Chi è Giuli, neofascista doc dal volto “dialogante”
Adesso tocca a Giuli continuare la missione del suo fallito predecessore, cioè affermare l'egemonia culturale della destra, cosa che farà con non meno pertinacia anche se forse più furbizia di lui, visto che il nuovo ministro, a differenza del sanfedista Sangiuliano, sfoggia un eclettismo culturale che va da Evola a Gramsci e coltiva legami anche con l'intellighenzia della “sinistra” borghese. Tant'è vero che un'offerta di dialogo politico-culturale gli è arrivata immediatamente dal filosofo ex operaista Massimo Cacciari, con un'editoriale su La Stampa
del 12 settembre, augurandosi che “il suo ministero possa segnare un punto di svolta nel dibattito intorno alle politiche culturali così acceso in Italia dopo la formazione del governo Meloni”. E il punto di contatto tra i due e tra le rispettive culture sarebbe proprio Gramsci, di cui anche Giuli come Cacciari è un estimatore; che secondo il filosofo “non è comprensibile senza l'attualismo gentiliano”, tanto che “la cosiddetta egemonia della 'sinistra' nel secondo dopoguerra si fonda ancora su una 'affinità' gramsciano-gentiliana”: “Su queste basi e non altre - cioè sul duopolio culturale Gramsci-Gentile, conclude Cacciari - lei, ministro, favorisca una sana ricerca di 'egemonia'”.

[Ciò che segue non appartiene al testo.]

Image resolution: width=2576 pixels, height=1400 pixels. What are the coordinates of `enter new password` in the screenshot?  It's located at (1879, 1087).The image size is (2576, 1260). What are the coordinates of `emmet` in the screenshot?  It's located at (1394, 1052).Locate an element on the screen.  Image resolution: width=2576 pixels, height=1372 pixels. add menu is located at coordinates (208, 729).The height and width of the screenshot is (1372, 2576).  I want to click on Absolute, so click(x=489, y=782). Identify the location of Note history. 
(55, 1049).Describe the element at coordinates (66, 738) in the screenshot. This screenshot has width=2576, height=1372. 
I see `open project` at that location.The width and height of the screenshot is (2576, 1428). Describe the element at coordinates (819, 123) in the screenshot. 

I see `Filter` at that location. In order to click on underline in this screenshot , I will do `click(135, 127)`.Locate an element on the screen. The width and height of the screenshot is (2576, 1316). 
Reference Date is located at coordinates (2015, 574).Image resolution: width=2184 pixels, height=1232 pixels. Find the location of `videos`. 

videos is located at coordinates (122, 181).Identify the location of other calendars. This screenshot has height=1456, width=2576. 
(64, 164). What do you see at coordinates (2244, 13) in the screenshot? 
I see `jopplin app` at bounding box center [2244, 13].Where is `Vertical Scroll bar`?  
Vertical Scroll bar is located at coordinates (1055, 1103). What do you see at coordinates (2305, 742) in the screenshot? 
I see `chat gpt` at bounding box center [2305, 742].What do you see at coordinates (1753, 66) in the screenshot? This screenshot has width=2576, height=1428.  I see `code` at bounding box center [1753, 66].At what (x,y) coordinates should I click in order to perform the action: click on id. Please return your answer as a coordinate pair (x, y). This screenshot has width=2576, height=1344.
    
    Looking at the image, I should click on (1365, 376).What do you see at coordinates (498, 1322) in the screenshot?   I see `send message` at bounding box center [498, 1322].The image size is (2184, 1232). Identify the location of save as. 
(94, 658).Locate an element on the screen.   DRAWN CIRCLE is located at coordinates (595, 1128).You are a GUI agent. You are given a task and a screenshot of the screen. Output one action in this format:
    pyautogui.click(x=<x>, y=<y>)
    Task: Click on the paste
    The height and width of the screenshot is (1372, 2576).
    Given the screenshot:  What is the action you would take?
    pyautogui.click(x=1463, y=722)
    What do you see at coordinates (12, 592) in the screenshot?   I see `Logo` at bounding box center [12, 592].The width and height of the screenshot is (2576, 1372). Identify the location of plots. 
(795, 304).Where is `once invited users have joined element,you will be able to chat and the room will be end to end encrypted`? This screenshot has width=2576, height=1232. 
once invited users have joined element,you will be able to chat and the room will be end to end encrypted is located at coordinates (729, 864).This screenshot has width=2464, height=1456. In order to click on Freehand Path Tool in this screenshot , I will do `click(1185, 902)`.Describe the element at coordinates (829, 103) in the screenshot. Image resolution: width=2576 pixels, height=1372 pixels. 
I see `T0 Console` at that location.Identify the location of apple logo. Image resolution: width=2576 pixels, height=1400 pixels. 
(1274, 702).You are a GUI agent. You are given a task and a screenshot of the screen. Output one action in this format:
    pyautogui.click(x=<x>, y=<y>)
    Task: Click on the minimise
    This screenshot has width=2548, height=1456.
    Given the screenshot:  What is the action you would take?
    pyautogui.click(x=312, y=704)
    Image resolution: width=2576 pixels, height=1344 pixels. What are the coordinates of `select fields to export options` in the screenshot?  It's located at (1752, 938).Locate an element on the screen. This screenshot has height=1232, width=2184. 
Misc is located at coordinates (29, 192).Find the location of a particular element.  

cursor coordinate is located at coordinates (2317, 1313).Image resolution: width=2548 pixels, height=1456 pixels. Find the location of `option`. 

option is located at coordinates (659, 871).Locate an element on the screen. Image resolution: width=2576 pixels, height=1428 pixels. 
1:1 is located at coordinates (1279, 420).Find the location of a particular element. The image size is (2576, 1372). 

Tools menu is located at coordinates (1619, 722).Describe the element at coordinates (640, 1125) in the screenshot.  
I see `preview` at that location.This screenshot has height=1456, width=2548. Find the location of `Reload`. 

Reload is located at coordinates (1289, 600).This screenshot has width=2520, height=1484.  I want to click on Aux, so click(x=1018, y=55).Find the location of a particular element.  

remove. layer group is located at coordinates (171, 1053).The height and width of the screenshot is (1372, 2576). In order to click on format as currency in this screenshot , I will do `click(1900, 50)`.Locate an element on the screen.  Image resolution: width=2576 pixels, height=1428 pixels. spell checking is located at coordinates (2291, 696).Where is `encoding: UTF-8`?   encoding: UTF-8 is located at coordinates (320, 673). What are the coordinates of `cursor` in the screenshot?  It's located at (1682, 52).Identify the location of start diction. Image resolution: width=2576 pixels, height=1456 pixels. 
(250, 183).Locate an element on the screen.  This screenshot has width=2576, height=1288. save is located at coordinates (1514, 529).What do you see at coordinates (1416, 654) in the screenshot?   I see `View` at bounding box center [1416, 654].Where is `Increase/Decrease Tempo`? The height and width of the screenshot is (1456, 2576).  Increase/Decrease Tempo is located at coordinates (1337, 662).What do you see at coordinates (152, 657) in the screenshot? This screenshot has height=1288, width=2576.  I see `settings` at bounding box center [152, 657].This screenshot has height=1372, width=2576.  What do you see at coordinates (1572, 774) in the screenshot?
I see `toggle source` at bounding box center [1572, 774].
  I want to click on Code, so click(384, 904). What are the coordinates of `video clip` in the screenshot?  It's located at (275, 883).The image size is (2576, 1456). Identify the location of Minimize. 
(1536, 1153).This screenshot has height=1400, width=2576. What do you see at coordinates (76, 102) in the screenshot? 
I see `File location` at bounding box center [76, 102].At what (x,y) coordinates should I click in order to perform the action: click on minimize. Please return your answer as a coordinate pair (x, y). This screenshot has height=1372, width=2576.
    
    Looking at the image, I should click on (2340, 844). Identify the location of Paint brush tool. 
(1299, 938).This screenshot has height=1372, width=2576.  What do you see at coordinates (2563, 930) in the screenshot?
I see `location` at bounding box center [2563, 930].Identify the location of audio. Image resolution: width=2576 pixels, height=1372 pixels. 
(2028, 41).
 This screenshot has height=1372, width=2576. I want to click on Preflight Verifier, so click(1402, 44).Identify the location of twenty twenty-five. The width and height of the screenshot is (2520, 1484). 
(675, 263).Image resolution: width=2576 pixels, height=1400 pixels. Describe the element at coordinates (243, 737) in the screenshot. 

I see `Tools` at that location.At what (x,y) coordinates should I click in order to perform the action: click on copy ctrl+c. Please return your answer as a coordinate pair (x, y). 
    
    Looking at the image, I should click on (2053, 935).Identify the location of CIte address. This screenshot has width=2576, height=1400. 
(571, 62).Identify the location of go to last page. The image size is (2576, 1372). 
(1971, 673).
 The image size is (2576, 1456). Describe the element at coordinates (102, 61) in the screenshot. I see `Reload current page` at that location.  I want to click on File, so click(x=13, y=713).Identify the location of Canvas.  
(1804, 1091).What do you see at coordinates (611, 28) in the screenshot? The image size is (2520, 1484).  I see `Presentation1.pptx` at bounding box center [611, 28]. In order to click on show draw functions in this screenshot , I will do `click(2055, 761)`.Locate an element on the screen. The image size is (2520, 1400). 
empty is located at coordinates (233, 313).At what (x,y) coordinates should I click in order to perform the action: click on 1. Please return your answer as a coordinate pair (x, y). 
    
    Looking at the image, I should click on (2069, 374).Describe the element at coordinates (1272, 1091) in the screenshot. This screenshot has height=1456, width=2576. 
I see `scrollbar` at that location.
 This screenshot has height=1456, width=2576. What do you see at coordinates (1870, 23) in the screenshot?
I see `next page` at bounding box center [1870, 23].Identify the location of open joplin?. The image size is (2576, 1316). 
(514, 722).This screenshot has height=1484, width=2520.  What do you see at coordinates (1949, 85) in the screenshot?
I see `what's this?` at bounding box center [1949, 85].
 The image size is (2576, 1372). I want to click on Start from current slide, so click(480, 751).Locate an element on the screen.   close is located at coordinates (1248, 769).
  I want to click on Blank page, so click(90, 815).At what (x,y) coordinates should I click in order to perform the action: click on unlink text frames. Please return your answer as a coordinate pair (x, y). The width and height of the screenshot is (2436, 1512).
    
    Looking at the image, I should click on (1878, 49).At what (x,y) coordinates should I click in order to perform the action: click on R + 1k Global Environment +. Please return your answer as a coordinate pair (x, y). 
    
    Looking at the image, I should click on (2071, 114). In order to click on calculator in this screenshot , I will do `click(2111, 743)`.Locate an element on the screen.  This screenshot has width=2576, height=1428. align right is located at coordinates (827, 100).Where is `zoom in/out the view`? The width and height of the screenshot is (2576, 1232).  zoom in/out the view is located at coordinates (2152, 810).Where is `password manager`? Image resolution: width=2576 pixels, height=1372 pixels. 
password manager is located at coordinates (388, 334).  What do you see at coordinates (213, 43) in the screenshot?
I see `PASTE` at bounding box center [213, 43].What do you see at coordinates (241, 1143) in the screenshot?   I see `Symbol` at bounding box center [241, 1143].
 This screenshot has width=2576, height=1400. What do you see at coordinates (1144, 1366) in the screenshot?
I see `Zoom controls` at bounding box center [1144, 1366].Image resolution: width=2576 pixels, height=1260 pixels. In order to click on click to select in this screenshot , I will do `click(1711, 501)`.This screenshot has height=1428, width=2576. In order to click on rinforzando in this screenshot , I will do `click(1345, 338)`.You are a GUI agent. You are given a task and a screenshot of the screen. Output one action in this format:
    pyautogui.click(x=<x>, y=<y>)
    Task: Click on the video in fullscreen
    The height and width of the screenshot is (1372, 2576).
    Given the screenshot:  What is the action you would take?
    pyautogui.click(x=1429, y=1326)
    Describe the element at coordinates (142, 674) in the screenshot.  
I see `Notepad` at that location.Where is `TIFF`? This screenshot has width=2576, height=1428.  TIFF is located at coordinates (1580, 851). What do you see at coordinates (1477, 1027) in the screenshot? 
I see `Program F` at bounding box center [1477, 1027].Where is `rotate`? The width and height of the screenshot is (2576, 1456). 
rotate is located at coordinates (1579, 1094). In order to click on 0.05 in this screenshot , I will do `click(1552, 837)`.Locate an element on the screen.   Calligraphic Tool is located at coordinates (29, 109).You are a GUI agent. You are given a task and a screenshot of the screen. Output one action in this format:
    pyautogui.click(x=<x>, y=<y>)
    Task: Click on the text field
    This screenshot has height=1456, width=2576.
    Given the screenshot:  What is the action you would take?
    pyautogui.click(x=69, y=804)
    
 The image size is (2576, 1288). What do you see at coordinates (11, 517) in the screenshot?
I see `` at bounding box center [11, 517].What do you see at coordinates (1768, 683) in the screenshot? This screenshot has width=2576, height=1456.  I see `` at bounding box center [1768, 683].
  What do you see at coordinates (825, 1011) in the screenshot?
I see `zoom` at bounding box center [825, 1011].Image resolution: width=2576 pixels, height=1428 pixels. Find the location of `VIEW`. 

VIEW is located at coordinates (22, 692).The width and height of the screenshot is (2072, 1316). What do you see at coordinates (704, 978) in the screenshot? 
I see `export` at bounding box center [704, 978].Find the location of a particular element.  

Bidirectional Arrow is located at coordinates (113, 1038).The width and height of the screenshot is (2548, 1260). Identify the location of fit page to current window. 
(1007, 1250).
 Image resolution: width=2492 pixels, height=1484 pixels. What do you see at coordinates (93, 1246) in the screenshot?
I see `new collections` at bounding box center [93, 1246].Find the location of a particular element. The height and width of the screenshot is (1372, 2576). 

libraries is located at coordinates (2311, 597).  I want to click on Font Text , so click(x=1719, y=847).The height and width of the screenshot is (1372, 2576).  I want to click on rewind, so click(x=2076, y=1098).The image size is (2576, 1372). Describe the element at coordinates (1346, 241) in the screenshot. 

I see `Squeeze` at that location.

Ma abboccare agli atteggiamenti suadenti e ambigui di questo personaggio significa ignorare o fingere di ignorare la sua matrice marcatamente neofascista che questi camuffano. Giuli non solo viene dal Fronte della gioventù missino come Giorgia Meloni, ma come fondatore del movimento neofascista Meridiano zero era ideologicamente molto vicino a Ordine nuovo, anche se successivamente ha cercato di minimizzare e nascondere questa sua formazione assumendo una postura da radicale e liberale di destra, affinata nella redazione del Foglio
sotto la guida del rinnegato Giuliano Ferrara (“sono un vecchio camerata che ammira Gramsci”, dice di sé stesso) e successivamente nelle tante comparsate televisive.
Tuttavia è e resta un neofascista doc, frequentatore fisso delle feste di Atreju, tuttora cultore del neopaganesimo, ammiratore di Trump e del suo consigliere ed ideologo dell'internazionale nera Steve Bannon, nonché – almeno prima del 2022 - estimatore di Putin, “patriota” e difensore dei “valori tradizionali”. Ma soprattutto è un fedelissimo della Meloni e facente parte del suo “cerchio magico” (sua sorella è stata portavoce di Lollobrigida e ora delle due sorelle d'Italia), tanto da essere designato dalla ducessa, insieme a Sangiuliano (che lo aveva nominato a dirigere il Maxxi) e a Pietrangelo Buttafuoco (premiato con la direzione della Biennale di Venezia), della triade da lei incaricata a scalzare e sostituire l'egemonia culturale della “sinistra” borghese.